▸ Entries shown
========================================================================
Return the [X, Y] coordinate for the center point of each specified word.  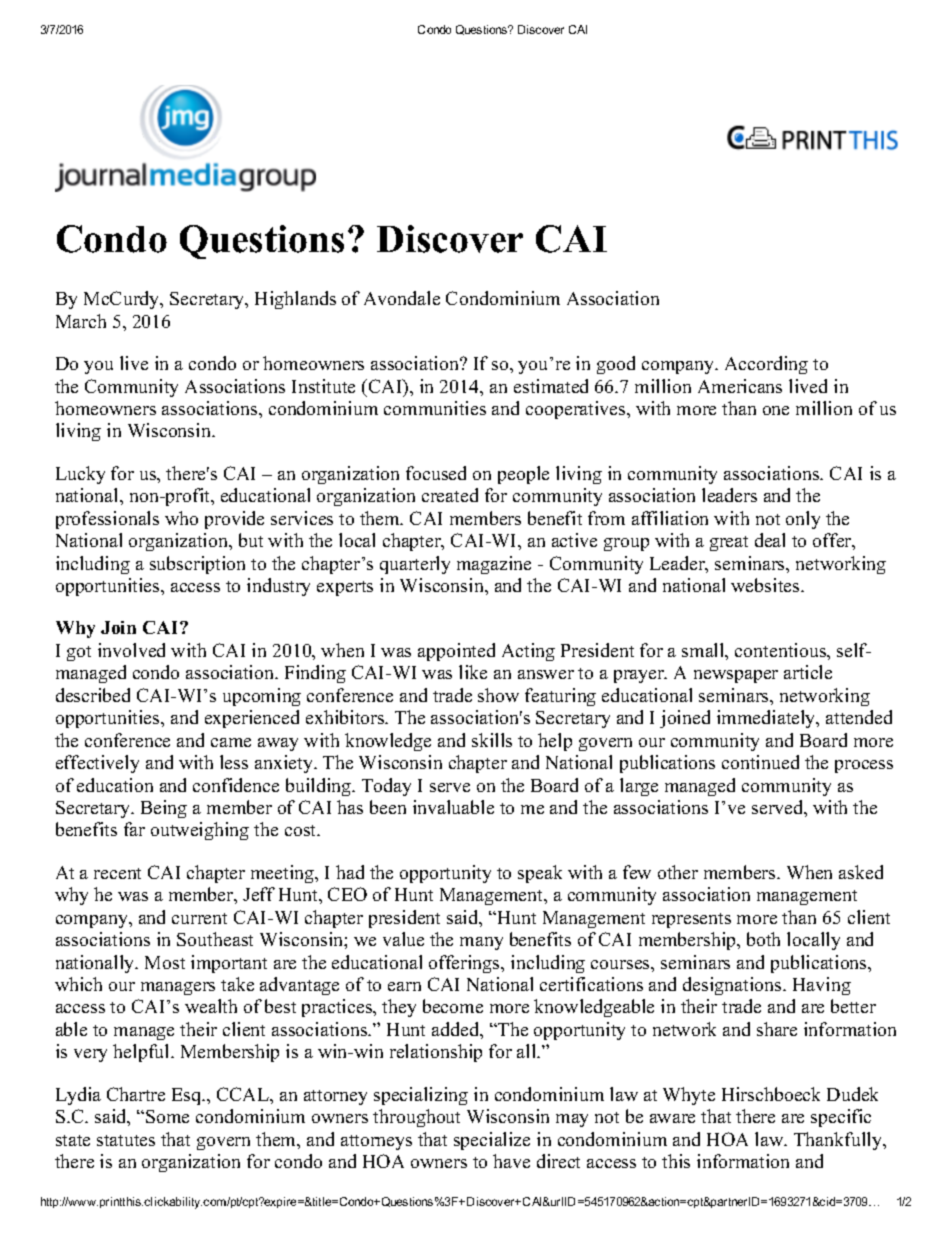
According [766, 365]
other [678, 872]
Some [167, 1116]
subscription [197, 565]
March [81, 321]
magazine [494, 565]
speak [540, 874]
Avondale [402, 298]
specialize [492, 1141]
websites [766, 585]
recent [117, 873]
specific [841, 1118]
========================================================================
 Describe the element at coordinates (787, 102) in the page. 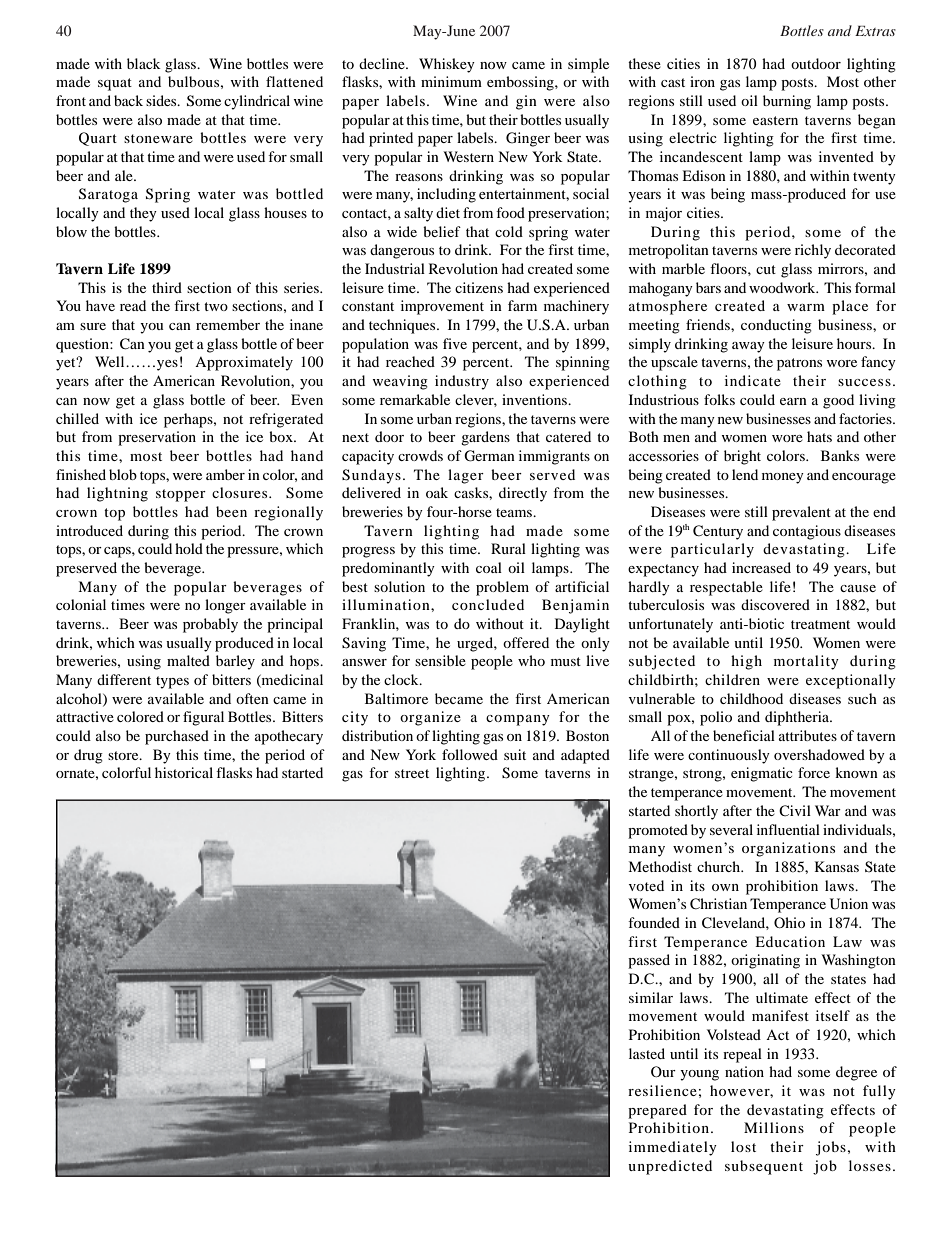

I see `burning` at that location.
========================================================================
▸ Work to do
Echo back everything from the line containing "Return the [X, Y]" down to the line containing "specific [841, 1118]", with both of those lines included, and leave the pictures out.

▸ Reply
Return the [X, Y] coordinate for the center point of each specified word.  
According [766, 365]
other [678, 872]
Some [167, 1116]
subscription [197, 565]
March [81, 321]
magazine [494, 565]
speak [540, 874]
Avondale [402, 298]
specialize [492, 1141]
websites [766, 585]
recent [117, 873]
specific [841, 1118]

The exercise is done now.